Comme par hasard, c’était et ce sont toujours les dirigeants du Sud les plus bêtes, les plus dictatoriaux, les plus illégitimes, les moins démocratiques, les plus tyranniques, les plus corrompus, les plus indignes, les affameurs et seigneurs de guerre, les plus inhumains, bref le discours sur le malheur vrai et supposé des pays sous développés était une sorte de malédiction venant de Dieu lui-même. Ne disait-on pas alors que les Noirs et les Sud Américains n’avaient pas d’âme ?

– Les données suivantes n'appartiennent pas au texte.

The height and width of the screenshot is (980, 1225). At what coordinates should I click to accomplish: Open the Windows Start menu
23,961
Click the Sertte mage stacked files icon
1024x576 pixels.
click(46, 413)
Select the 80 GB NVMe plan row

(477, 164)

Puis, il y a eu les « Damnés de la Terre », récupérés pour servir la fausse propagande. Au bout du compte, il y a cette comédie de Tribunal Pénal International conçu uniquement pour y juger les crimes de guerre imputables aux mêmes chefs d’Etats étrangers. Pendant ce temps-là, Israël tue les Palestiniens comme bon lui semble, les chefs d’Etats Occidentaux fomentent des coups d’Etats et des guerres partout en Afrique, en Amérique Latine, en Iran, en Afghanistan et dans les pays Arabes pour écarter les dirigeants qui ne se plient pas à leur soif d’argent et de sang des peuples et à leurs pillages systématiques des sous-sol miniers.

Ces Chefs d’Etats qui ne reculent devant aucun mensonge : la guerre en Irak menée pour rien ; devant aucun abus, l’Afghanistan toujours occupée ; devant aucun crime, la mort plus que suspecte de Chavez par arme biologique et des transmetteurs de cancers ; la présence militaire excessive forcée en Afrique : le Mali, le Niger, la Libye, le Soudan sont ainsi annexés ; la menace du régime Syrien ; la fourniture des armes aux rebelles (Lybie et Syrie) et, pour couronner le tout, le sabotage de tout ce que ces pays peuvent mettre en place pour se structurer. Exemple : l’OPEP détruite par la corruption à outrance de l’Arabie Saoudite et des Emirats, traîtres de la cause du Monde Arabe et des pays en développement.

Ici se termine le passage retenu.